By 1997, the museum was reorganized. The rights of the founder of this museum were given to the Center for the Study of Genocide and Resistance of Lithuanian Residents (CIGRRL) in accordance with the government decree of the Republic of Lithuania dated March 24, 1997. The decree was titled: “On the transfer of the Center for Repression Research and the Museum of the Victims of Genocide and Resistance of Lithuanian People”.

At the moment, the museum is a constituent part of the Memorial Department of the said Center. Its task is to collect, store, research and promote historical and documentary materials that reflect the methods and forms of not only physical, but also spiritual genocide of Lithuanian residents, carried out by the Soviet occupation regime. In addition, the author considers the scale and methods of resistance to the occupation regime.

The museum exposition was housed in a building that became a symbol of suffering and sorrow for a huge number of Lithuanian residents, where the headquarters of the KGB was located in 1940-1990. A prison was located around the corner of an ordinary city building. Every day, hundreds of political prisoners were subjected to severe torture in it, and were also sentenced to death, which was carried out in the same place.

In the work of the Museum there are exhibitions: Lithuania in 1940 and 1941. While the repression began. In 1940, Soviet troops invaded Lithuanian territory. The country was filled with opposition-minded people. It is for this reason that the very first step of the Soviet government was the creation of institutions that dealt with the problems of dissent in this country. At that time, the punitive organs of the NKVD had already accumulated quite a wealth of experience in combating citizens dissatisfied with the present Soviet regime. In July 1940 alone, more than five hundred Lithuanian patriots, former government officials and intellectuals were arrested.
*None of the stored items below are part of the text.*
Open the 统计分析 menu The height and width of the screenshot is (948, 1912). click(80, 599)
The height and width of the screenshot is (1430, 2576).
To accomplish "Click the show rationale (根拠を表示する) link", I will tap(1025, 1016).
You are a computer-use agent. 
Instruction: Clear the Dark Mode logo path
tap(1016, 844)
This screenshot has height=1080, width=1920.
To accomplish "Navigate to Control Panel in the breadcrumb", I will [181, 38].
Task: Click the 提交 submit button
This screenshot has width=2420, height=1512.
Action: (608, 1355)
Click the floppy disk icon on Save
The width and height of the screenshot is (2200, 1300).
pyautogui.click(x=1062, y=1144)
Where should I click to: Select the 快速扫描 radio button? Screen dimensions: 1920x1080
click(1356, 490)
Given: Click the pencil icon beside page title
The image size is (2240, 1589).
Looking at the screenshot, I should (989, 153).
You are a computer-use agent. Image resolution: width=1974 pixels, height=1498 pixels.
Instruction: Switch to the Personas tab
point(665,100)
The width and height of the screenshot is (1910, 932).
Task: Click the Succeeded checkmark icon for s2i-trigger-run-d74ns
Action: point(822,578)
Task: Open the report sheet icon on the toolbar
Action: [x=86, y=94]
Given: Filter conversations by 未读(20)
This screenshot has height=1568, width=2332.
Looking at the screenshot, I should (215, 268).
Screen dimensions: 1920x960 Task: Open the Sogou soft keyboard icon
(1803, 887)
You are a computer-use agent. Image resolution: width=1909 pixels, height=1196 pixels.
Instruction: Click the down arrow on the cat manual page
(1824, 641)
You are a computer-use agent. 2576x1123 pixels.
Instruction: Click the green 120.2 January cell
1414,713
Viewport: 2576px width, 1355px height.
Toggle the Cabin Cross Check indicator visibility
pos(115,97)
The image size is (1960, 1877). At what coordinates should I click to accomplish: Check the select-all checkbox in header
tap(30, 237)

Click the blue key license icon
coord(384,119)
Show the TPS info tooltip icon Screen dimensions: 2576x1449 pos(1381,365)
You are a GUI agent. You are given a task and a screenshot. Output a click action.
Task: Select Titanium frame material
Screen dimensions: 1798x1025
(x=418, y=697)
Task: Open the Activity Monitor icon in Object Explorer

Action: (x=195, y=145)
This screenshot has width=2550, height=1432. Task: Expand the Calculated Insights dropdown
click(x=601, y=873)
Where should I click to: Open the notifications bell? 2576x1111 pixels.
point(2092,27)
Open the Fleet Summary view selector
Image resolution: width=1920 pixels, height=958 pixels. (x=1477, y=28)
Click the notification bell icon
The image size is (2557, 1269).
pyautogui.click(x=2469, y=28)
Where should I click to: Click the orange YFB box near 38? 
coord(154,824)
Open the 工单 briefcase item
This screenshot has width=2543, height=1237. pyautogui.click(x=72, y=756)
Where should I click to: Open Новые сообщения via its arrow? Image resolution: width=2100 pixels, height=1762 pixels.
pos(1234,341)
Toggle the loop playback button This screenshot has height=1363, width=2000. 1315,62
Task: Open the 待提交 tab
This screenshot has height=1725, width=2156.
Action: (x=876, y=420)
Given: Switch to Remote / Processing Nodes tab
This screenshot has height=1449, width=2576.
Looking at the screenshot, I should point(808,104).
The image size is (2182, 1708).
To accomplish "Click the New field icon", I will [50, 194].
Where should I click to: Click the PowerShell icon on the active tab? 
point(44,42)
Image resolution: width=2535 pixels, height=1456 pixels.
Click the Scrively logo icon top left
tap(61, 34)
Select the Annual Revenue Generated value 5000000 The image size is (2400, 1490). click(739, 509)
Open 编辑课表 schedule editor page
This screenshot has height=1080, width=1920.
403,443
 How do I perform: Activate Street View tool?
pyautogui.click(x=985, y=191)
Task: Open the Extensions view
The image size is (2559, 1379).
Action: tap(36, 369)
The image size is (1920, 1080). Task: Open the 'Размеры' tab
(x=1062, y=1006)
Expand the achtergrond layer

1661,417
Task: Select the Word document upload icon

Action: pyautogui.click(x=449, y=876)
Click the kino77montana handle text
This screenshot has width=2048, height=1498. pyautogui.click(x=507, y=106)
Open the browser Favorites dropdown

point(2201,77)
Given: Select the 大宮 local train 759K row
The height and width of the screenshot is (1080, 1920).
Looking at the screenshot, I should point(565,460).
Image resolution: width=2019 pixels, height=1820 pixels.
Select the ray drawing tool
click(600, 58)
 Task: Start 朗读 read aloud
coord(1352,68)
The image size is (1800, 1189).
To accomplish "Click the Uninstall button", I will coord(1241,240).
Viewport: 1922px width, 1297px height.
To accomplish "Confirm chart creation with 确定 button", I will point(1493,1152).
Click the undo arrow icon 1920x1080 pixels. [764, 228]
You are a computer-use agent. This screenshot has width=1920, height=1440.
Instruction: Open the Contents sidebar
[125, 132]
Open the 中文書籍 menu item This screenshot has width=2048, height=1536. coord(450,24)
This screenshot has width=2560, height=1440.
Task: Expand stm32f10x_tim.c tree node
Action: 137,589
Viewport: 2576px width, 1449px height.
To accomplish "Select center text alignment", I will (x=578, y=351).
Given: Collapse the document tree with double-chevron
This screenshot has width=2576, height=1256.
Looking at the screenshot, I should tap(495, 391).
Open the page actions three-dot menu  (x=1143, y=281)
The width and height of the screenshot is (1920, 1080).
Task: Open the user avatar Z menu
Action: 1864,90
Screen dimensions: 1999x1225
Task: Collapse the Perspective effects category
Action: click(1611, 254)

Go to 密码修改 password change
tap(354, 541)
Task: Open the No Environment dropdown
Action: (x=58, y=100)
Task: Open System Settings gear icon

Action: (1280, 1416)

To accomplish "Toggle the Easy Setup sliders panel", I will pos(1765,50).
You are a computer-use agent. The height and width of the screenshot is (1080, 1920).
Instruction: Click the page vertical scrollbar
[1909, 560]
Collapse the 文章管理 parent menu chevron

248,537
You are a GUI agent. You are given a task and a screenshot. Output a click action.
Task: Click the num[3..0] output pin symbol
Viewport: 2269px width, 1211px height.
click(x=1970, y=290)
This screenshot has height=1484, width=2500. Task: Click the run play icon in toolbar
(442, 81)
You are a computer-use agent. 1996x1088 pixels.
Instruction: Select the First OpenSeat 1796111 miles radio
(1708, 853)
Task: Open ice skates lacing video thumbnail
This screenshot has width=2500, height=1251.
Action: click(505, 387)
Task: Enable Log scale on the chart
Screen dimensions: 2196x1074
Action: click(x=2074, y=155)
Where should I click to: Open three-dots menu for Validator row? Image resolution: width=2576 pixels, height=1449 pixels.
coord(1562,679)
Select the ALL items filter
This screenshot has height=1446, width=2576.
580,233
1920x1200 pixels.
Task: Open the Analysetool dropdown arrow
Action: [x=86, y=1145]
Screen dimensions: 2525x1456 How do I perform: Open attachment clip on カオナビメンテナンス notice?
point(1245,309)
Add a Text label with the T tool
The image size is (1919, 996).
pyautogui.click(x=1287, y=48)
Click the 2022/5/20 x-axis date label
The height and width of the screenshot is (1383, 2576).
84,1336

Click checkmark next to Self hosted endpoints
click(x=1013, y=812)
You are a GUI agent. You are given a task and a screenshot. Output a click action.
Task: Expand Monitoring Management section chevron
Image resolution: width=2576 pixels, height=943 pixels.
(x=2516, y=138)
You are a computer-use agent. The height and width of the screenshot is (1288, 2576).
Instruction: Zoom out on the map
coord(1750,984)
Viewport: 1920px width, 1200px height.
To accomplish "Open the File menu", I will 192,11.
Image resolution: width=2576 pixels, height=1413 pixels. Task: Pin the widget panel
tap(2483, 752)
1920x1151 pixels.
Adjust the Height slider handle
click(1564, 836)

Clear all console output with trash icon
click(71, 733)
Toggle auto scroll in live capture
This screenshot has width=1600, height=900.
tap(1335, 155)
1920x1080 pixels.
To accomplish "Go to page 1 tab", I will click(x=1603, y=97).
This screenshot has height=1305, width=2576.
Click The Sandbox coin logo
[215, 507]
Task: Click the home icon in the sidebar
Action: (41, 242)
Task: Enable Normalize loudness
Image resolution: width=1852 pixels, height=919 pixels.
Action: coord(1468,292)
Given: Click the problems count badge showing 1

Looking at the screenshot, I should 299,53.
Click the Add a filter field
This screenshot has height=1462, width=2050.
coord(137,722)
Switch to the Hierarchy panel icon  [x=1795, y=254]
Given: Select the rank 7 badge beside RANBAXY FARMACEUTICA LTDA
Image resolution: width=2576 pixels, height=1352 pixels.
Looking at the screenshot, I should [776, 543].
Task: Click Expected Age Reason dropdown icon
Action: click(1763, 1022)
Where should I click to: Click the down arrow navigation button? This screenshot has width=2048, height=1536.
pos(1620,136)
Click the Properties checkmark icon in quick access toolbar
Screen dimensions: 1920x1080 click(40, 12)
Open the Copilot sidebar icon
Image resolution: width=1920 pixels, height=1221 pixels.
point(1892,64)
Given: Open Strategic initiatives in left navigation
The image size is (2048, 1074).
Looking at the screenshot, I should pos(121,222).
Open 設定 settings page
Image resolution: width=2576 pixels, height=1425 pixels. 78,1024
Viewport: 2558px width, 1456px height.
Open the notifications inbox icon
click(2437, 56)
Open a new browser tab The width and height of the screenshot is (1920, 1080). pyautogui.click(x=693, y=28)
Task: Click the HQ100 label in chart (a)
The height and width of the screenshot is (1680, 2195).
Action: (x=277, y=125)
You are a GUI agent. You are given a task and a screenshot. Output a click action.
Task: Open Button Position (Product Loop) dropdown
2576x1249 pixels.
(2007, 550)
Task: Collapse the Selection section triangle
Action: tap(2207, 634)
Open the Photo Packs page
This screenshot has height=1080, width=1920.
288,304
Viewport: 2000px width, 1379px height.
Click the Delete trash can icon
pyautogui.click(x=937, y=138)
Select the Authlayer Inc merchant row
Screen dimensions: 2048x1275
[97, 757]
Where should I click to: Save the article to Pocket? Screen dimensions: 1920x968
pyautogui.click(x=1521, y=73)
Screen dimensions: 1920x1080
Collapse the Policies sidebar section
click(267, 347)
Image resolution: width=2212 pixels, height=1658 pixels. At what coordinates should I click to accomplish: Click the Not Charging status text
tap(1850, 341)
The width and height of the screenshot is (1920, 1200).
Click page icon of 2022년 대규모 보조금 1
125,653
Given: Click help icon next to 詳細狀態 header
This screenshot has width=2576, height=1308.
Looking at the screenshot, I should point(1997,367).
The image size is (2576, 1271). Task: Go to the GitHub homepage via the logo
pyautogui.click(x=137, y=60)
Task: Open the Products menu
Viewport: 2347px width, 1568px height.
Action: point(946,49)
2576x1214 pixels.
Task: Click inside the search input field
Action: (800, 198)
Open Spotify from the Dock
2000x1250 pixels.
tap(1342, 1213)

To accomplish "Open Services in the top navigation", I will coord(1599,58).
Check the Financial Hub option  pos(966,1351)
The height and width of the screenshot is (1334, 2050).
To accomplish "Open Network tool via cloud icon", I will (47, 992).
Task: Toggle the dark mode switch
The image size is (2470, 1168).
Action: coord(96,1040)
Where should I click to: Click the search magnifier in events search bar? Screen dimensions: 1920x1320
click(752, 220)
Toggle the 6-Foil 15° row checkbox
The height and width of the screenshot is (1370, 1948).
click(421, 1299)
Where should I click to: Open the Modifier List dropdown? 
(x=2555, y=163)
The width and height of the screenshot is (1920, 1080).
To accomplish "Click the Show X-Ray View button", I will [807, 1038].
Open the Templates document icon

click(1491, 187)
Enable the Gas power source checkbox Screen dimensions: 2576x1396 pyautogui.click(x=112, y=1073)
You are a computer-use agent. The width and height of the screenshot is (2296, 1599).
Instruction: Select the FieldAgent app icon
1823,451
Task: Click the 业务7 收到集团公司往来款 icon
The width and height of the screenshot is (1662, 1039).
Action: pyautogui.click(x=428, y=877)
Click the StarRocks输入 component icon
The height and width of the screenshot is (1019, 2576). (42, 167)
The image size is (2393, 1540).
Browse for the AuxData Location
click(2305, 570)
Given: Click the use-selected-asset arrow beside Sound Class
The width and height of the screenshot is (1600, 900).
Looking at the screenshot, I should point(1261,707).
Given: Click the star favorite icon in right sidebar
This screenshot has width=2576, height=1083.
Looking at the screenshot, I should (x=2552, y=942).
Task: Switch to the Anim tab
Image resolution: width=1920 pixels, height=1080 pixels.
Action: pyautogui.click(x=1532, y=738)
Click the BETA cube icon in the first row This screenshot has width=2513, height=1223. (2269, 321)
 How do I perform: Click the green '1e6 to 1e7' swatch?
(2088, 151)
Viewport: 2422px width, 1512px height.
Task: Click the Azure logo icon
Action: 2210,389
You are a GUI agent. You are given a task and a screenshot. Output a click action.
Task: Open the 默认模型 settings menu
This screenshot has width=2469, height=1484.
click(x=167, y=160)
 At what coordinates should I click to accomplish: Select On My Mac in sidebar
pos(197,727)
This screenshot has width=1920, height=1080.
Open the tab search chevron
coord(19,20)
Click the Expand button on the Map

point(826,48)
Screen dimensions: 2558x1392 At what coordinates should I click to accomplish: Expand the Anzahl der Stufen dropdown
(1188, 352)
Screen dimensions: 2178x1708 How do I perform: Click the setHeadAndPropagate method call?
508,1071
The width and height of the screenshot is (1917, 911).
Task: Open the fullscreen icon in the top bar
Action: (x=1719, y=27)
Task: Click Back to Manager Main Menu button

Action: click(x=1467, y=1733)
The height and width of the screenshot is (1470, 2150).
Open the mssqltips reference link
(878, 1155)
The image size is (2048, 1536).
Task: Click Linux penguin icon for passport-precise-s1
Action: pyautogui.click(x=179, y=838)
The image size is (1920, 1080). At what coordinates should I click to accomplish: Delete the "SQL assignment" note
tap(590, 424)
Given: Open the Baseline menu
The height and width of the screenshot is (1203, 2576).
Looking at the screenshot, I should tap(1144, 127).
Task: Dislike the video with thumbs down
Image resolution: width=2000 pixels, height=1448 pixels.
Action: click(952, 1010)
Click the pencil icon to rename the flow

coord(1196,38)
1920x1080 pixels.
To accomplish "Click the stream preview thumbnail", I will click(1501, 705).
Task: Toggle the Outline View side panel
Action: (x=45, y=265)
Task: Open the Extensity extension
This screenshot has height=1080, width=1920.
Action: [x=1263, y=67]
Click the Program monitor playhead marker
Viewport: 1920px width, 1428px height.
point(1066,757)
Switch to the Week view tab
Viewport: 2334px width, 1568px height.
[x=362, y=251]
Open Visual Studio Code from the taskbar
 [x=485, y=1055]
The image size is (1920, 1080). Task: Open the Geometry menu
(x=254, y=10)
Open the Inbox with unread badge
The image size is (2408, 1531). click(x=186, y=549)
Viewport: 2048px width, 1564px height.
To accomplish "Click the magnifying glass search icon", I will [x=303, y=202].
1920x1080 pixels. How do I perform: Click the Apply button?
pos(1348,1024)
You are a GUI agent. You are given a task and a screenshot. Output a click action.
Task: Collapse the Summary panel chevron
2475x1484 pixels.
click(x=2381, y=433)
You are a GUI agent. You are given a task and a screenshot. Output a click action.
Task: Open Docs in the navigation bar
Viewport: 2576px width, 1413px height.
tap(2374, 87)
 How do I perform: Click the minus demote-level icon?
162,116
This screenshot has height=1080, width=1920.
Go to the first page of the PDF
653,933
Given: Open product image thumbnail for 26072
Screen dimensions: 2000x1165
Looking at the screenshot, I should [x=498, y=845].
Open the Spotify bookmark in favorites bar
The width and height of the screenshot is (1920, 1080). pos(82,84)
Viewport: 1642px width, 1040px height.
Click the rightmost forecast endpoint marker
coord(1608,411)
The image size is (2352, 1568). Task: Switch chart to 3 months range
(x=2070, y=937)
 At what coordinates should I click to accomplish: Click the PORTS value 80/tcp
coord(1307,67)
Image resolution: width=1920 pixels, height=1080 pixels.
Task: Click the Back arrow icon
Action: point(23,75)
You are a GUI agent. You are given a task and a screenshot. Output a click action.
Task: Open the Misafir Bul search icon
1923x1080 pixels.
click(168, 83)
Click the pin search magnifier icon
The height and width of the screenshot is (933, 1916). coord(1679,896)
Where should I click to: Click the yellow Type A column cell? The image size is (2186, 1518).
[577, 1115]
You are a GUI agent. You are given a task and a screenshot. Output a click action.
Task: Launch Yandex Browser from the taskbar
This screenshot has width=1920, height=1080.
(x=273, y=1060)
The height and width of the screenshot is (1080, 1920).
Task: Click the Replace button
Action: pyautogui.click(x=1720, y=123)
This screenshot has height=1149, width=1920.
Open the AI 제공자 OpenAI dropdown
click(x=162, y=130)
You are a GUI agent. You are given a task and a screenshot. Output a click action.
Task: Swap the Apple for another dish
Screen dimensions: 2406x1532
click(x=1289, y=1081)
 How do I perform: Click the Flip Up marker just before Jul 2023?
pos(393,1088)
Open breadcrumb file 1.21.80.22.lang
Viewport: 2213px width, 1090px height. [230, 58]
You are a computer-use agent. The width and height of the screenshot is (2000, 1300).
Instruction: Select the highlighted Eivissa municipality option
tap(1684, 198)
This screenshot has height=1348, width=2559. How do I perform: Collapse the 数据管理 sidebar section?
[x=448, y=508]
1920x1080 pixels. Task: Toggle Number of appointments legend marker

Museum visitors can look at 19 former cells, an isolation ward of 3 sq. meters, as well as three torture chambers. The cells were damp and completely unheated. In addition, in one cell of 9 sq. meters immediately there were up to twenty prisoners, who were strictly forbidden not only to sit and lie, but also to close their eyes. The torture chambers were upholstered with a special soundproof material that absorbed the loud screams of the victims who were dealt the hardest blows by the torturers. But the worst thing was that people who were forbidden to sleep in the dark and sit only in complete soundproofing began to lose their orientation in space and just went crazy. The floors of the so-called "wet" cells were filled with cold water, while the prisoners were forced to stand on discs made of metal, not allowing them to sleep for days.

The museum has guides who were political prisoners in the past. Each guide always shows his camera.